Abstract Expressionism. A very sixties style of painting. The typical working method is to stand before the canvas and start and let the ideas bubble up from the subconscious while painting to make themselves known. It's not unusual for the artist to only figure out what they painted well after the piece is finished. This method has had a huge impact on many current artists. The paintings tend to be very abstract and are meant to invoke emotion in the viewer. That's my understanding anyway.
here. It was exactly what I wanted to achieve - a balance of large abstract colour shapes with a retro sensibility.
I have to admit that it was a hundred times harder than it looked. If you like the ministrone soup painting, snap it up, it's a true one off. I won't be working in this style again in a hurry.
The meatless meals recipe
This ministrone is the genuine article. Though I'm sure there are as many variations on ministrone as there are Italian cooks. This version was originally from the Italian mother of a friend from the distant past. I'm sure I've put my own twist on it in the intervening years, but I honestly don't remember what was original and what adjustments I may have made. I've cooked this so many times over the years so it's sure to have evolved. My suspicion is that the lambrusca instead of any red wine is my personal twist.

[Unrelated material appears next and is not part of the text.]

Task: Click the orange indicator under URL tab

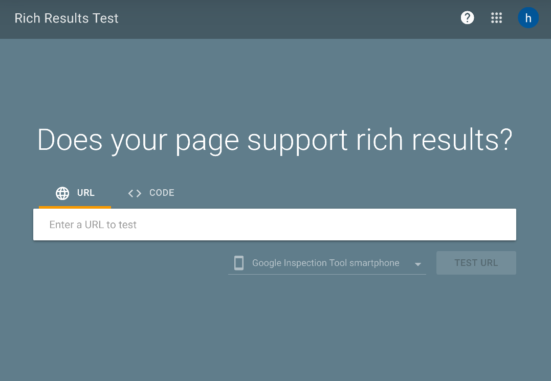Action: (x=75, y=207)
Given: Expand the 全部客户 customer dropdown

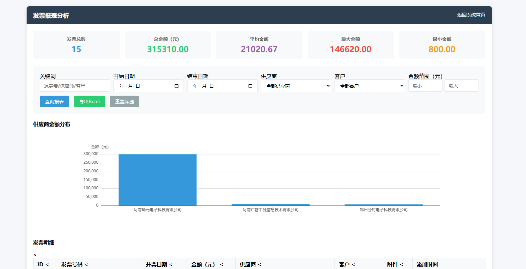Looking at the screenshot, I should tap(369, 86).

1 cup cooked or 1/3 cup dried cannellini beans
1 cup fresh or 1/3 cup dried whole green peas
7 cups stock
2 medium carrots, sliced
1 stick celery, sliced
1 largish onion, chopped
8 tomatoes rough chopped or around 600g tomatoe puree
optional 1/2 cup of any leafy green roughly chopped
optional 1/2 chilli, finely chopped
1/2 teaspoon dried basil
1/2 teaspoon dried oregano
1/2 cup uncooked macaroni
optional and highly recommended 1 cup sweetish red wine (something like lambrusca is fabulous)
Warning. You will need a big pot.
For dried beans and peas, soak them overnight in the stock and then simmer for 1-2 hours with the celery, carrot and onion until the beans and peas are soft.

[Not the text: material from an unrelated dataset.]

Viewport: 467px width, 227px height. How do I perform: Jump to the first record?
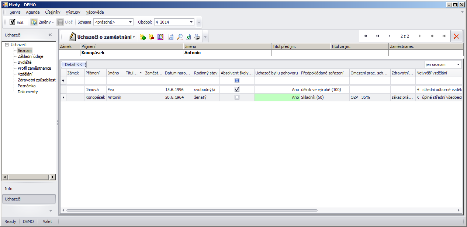point(365,36)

For cooked beans and fresh peas, just simmer these together with the stock, celery, carrot and onion for 40 minutes.
Then add the tomato, leafy greens, basil, oregano and chilli. Cook for 10 minutes.
Add the macaroni (and frozen peas here if you are cheating) and cook until the pasta is tender.
Add the red wine and heat through.
Serve with big chunks of crusty bread.
Feeds at least 6.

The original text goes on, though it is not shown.